**TEXT EXCERPT:**
┌────────
One of the not-so-pleasant aspects of SQL is that erroneous queries
frequently look like performance problems, because no one waits around
for the enormous result set that the query actually generates ... they
try to debug the performance problem instead of looking to see if the
query requests what they want ...

            regards, tom lane

Re: FTI Queries and Explain (long)

From
Gordan Bobic
Date:
[Broken SQL instead of performance issue fixed]

It would appear that when I define the index on the FTI table (string and
oid) to be unique (which makes sense, since there is little point in having
duplicate rows in this case), a lot of inserts fail where they shouldn't. I
am guessing that if the insert into the look-up FTI table fails, the insert
into the master table fails as well.

I can understand that this might be useful for matches where the number of
occurences is important, but in this particular application, that is not the
case. Before I go and look into modifying the fti function code for my
specific purpose, it would be nice to have a confirmation of this behaviour -
otherwise it may take me a while to find what I'm looking for. ;-)

Another question - there are (as often happens) multiple ways of doing what I
want in SQL, but I am not sure what is the fastest and most efficient way of
doing it (in theory at least).

I want to do a multi-criterion search on the same field (the FTI indexed
one), and have separate AND, NOT and OR search terms.
AND = "terms that must occur in the text"
OR = "terms of which at least one has to occur in the text"
NOT = "terms which must not occur in the text"

Initially, before FTI, I used a big ILIKE query which worked reasonably well.

I should point out that my test bed machine for this is a Pentium 100 MHz
with 128 MB of RAM and an IDE disk. My database is expected to be around
50K-100K records, and about 100-200 MB on disk in PostgreSQL files (that's
what the disk consumption of the vacuumed database was before FTI).

Using the same example data set as before, yhe query was something like:

SELECT    *
FROM    Jobs
WHERE    (
        Description ILIKE '%AndTerm1%'    AND
        Description ILIKE '%AndTerm2%'    AND
        Description ILIKE '%AndTerm3%'
        ...
    )
    AND
    (
        Description ILIKE '%OrTerm1%'    OR
        Description ILIKE '%OrTerm2%'    OR
        Description ILIKE '%OrTerm3%'
        ...
    )
    AND
    (
        Description NOT ILIKE '%OrTerm1%'    AND
        Description NOT ILIKE '%OrTerm2%'    AND
        Description NOT ILIKE '%OrTerm3%'
        ...
└────────
**EXERCISE TASKS:**
1 - Turn the paragraph of the PostgreSQL thread beginning "I should point out that my test bed machine" into a short bulleted list that keeps its main facts.
2 - Proceed with the PostgreSQL thread, picking up right after its last line.
The data has no connection to the PostgreSQL thread.

**DATA SEGMENT:**
┌────────
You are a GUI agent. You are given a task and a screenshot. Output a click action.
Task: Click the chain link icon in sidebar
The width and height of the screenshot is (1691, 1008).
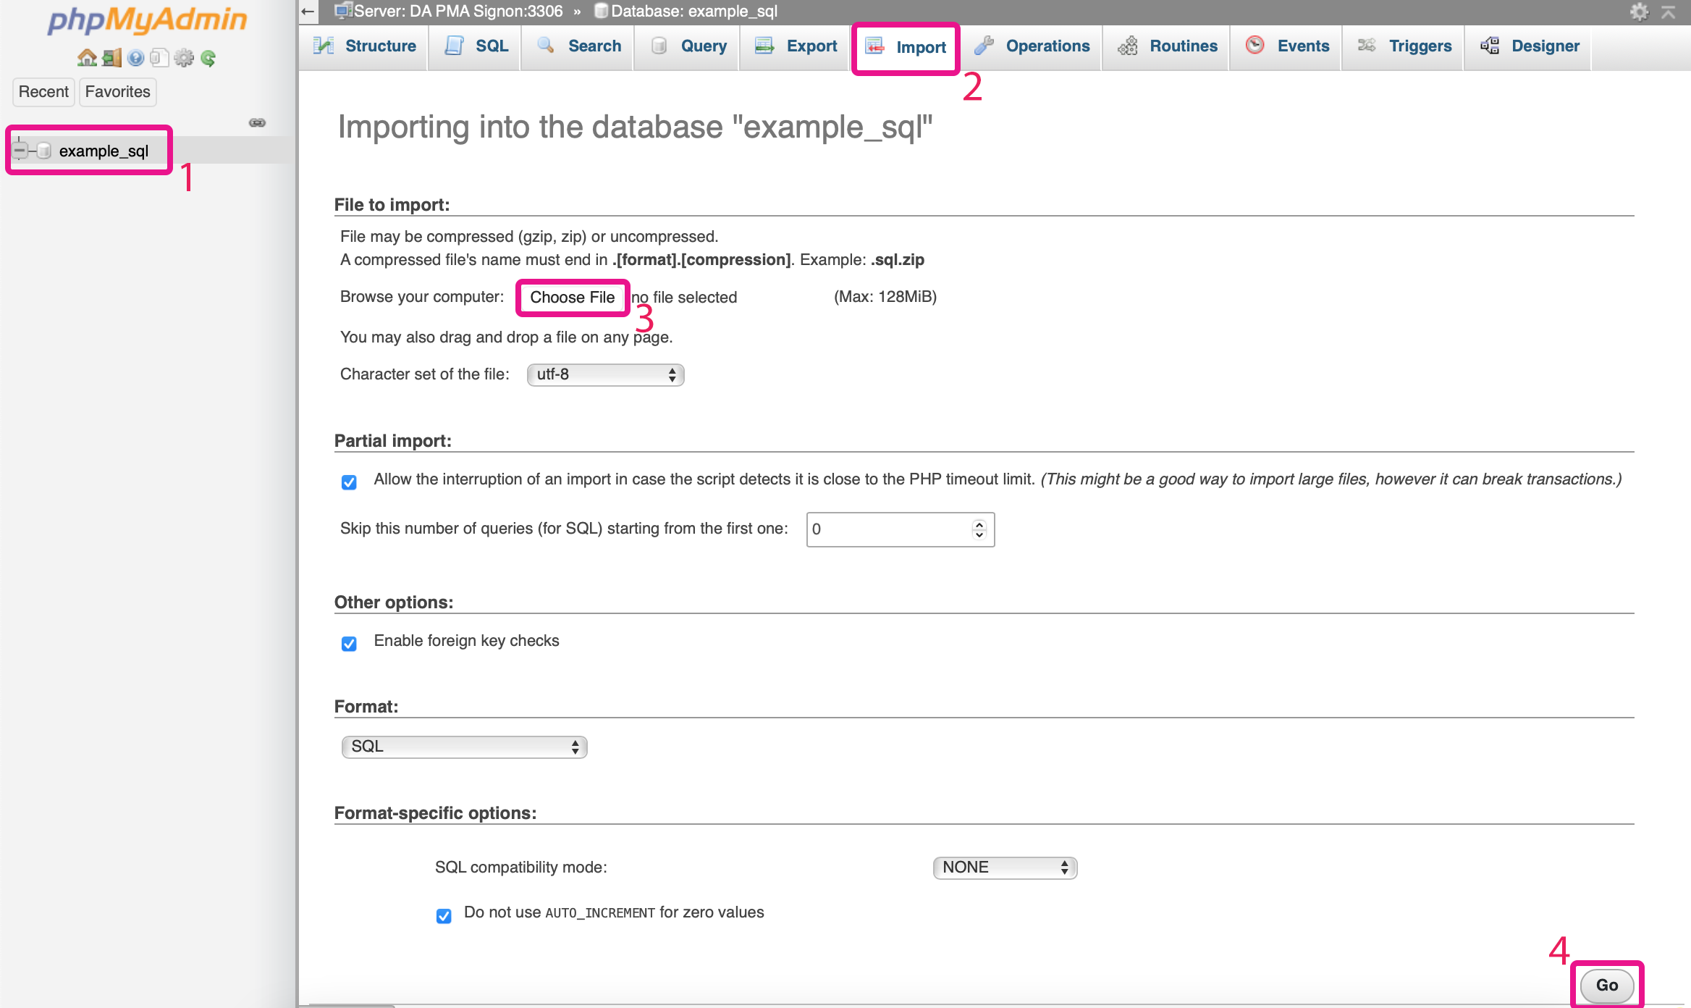click(x=257, y=122)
└────────
**ANSWERS GIVEN:**
1 -
- Test machine: Pentium 100 MHz, 128 MB RAM, IDE disk
- Expected database size: about 50K–100K records
- Expected disk use: about 100–200 MB in PostgreSQL files, the size of the vacuumed database before FTI

2 -
    )

This usually returned the required data within 30 seconds or so, after,
obviously, doing as sequential search through the database due to the
non-anchored ILIKE match.

After implementing FTI, the insertion speed has gone through the floor (as
expected), but the select speed doesn't seem to be that much greater, even
when using the index (string, oid) on the FTI look-up table. On simple
queries that only require one or two terms there is a big speed improvement,
but on queries with three or more terms, the improvement is not that great.

The queries typically return 10 - 200 rows (give or take a bit, depending on
the specific query).

The queries I am using at the moment to replace the above ILIKE solution are
in the form

SELECT     Jobs.*
FROM    Jobs,
    Jobs_Description_FTI
WHERE    Jobs_Description_FTI.string    = $And/Or/NotTerms[$i]    AND
    Jobs_Description_FTI.id    = Jobs.oid

The AND queries are INTERSECTed together, OR queries and UNIONed together,
both are UNIONed, and then the NOT queries are EXCEPTed.

In some cases, this has yielded a signifficant improvement in performance, as
Tom suggested (thanks for that, it was much appreciated). Sometimes, however,
things go the other way.

To cut the long story short, I seem to have tracked the problem down to a
certain situation.

If there is, say, 10K records in the master table, there is about 4M records
in the lookup table. This in itself isn't an issue. Queries that return small
numbers of records, e.g.

SELECT    count(*)
FROM    Jobs_Description_FTI
WHERE    string = 'linux'

(returns ~300 rows)

happen more or less instantaneously.

However, a very similar query such as:

SELECT    count(*)
FROM    Jobs_Description_FTI
WHERE    string = 'nt'

(returns ~30K rows)

takes around two-three minutes.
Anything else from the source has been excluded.